Noch einmal leben, bitte.

 

Saskia wurde meine Klientin, als sie eigentlich schon aufgegeben hatte. Sie kam auf Empfehlung eines Freundes und klammerte sich ängstlich an ein Leben, das immer kleiner wurde. Ich durfte ihr den Mut geben, mehr zu wollen.

Noch einmal leben, bitte.

Manchmal bedeutet „den Krebs bewältigen“ nicht, den Krebs zu besiegen. Und manchmal brauchen wir die mentale Stärke, die mein Coaching vermittelt, nicht nur für die Chemotherapie, sondern auch, um die Kontrolle über unser Schicksal zurückzufordern. Genau das hat Saskia getan. Und dies ist ihre Geschichte.

Das erste Treffen

Es ist ein kalter Februarmorgen, als Saskia das erste Mal vor meiner Tür steht. Ein Freund hat ihr empfohlen, mit mir Kontakt aufzunehmen, sagt sie, und hält sich am Türrahmen fest. Wir gehen in den Behandlungsraum. Sie bewegt sich langsam, vorsichtig. Und sie erzählt von ihrer düsteren Prognose. Die Ärzte geben ihr nicht mehr lange, und sie macht sich Sorgen um ihren Mann und ihre Zwillingssöhne. Wie werden die drei es verkraften, wenn sie nicht mehr da ist?
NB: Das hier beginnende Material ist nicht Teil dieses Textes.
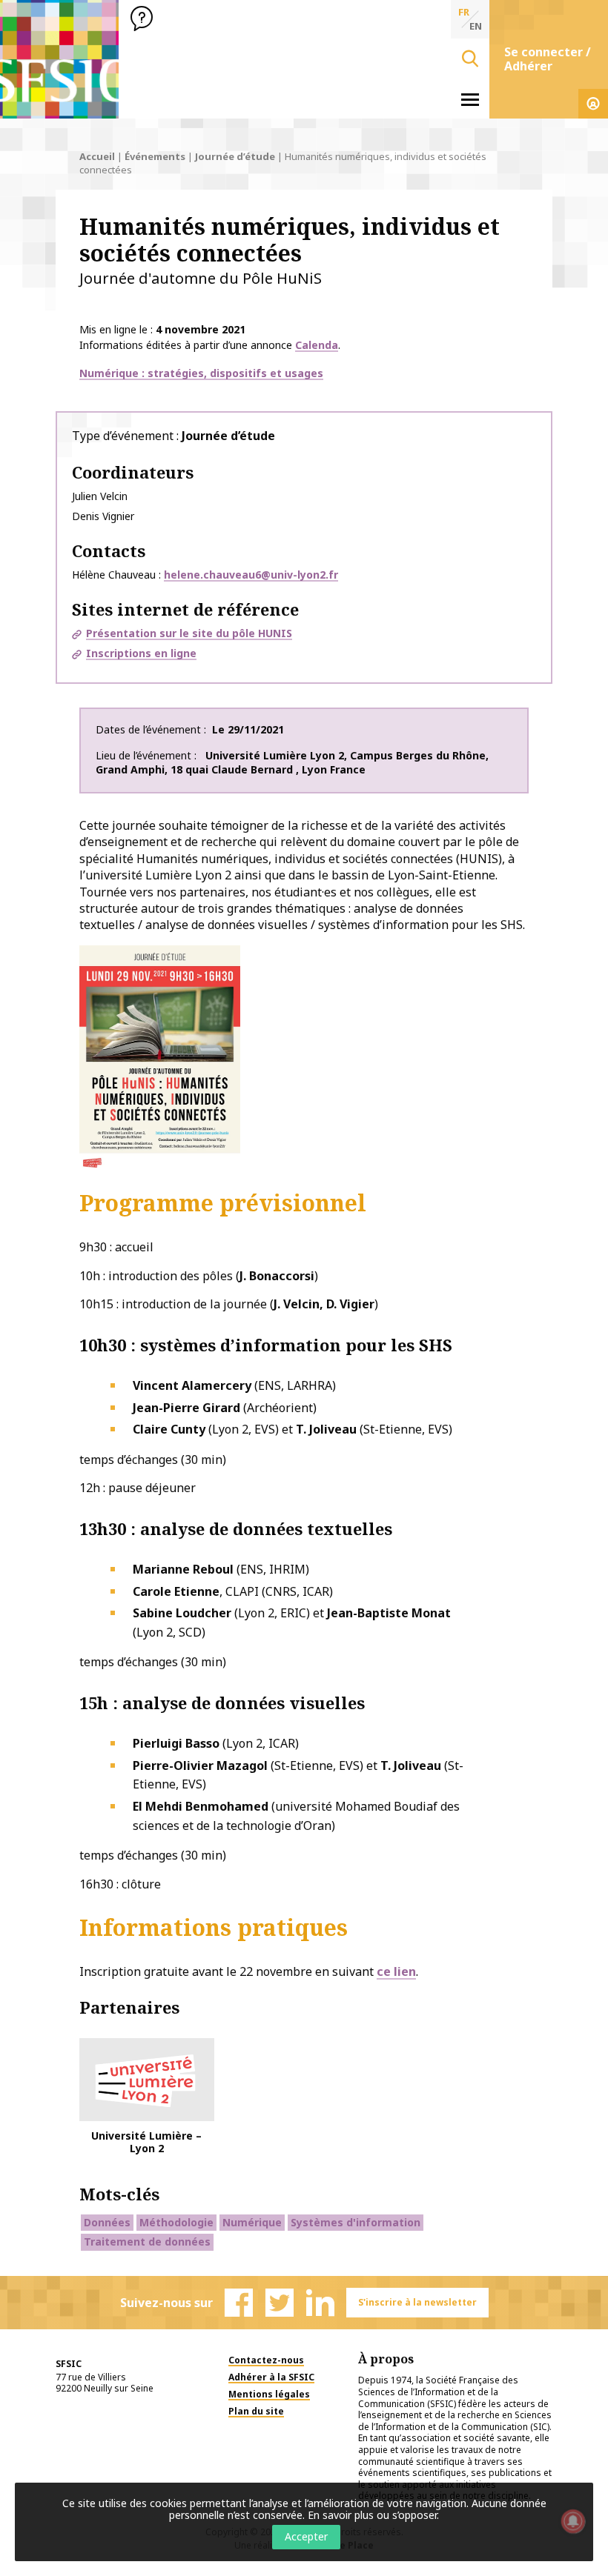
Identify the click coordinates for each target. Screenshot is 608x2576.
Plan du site (256, 2411)
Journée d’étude (235, 156)
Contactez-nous (266, 2360)
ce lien (396, 1971)
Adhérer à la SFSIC (271, 2377)
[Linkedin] (320, 2302)
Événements (155, 156)
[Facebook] (239, 2302)
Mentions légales (269, 2394)
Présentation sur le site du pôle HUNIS (189, 633)
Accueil (97, 156)
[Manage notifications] (573, 2521)
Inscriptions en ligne (141, 653)
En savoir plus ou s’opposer (372, 2515)
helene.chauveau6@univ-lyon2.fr (251, 575)
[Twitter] (279, 2302)
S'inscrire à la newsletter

„Ich möchte einfach nur noch so lange leben wie möglich“, sagt sie.
„Was für ein scheiß Ziel.“ sage ich.

Sie starrt mich entgeistert an. Ich kenne das schwarze Loch, in dem sie gerade sitzt. Den dunklen Gedankenstrudel, der einen tiefer und tiefer zieht, bis man sich selbst die Luft zum Atmen nimmt. Ich habe ihn bei meinem Vater viele Male erlebt, und ich weiß, dass es keine Hoffnung geben kann, solange wir den Strudel nicht stoppen. Also frage ich sie:

„Wem willst du erlauben, über dein Leben zu bestimmen? Den Ärzten? Der Chemo? Warum bestimmst du nicht selbst, wieviel Zeit du noch auf dieser Welt verbringen möchtest?“

Saskia schweigt einen Moment lang. Sie sieht traurig aus, kraftlos. Doch dann verändern sich ihre Züge, und in ihrem rechten Mundwinkel erscheint ein kleines, hoffnungsvolles Lächeln.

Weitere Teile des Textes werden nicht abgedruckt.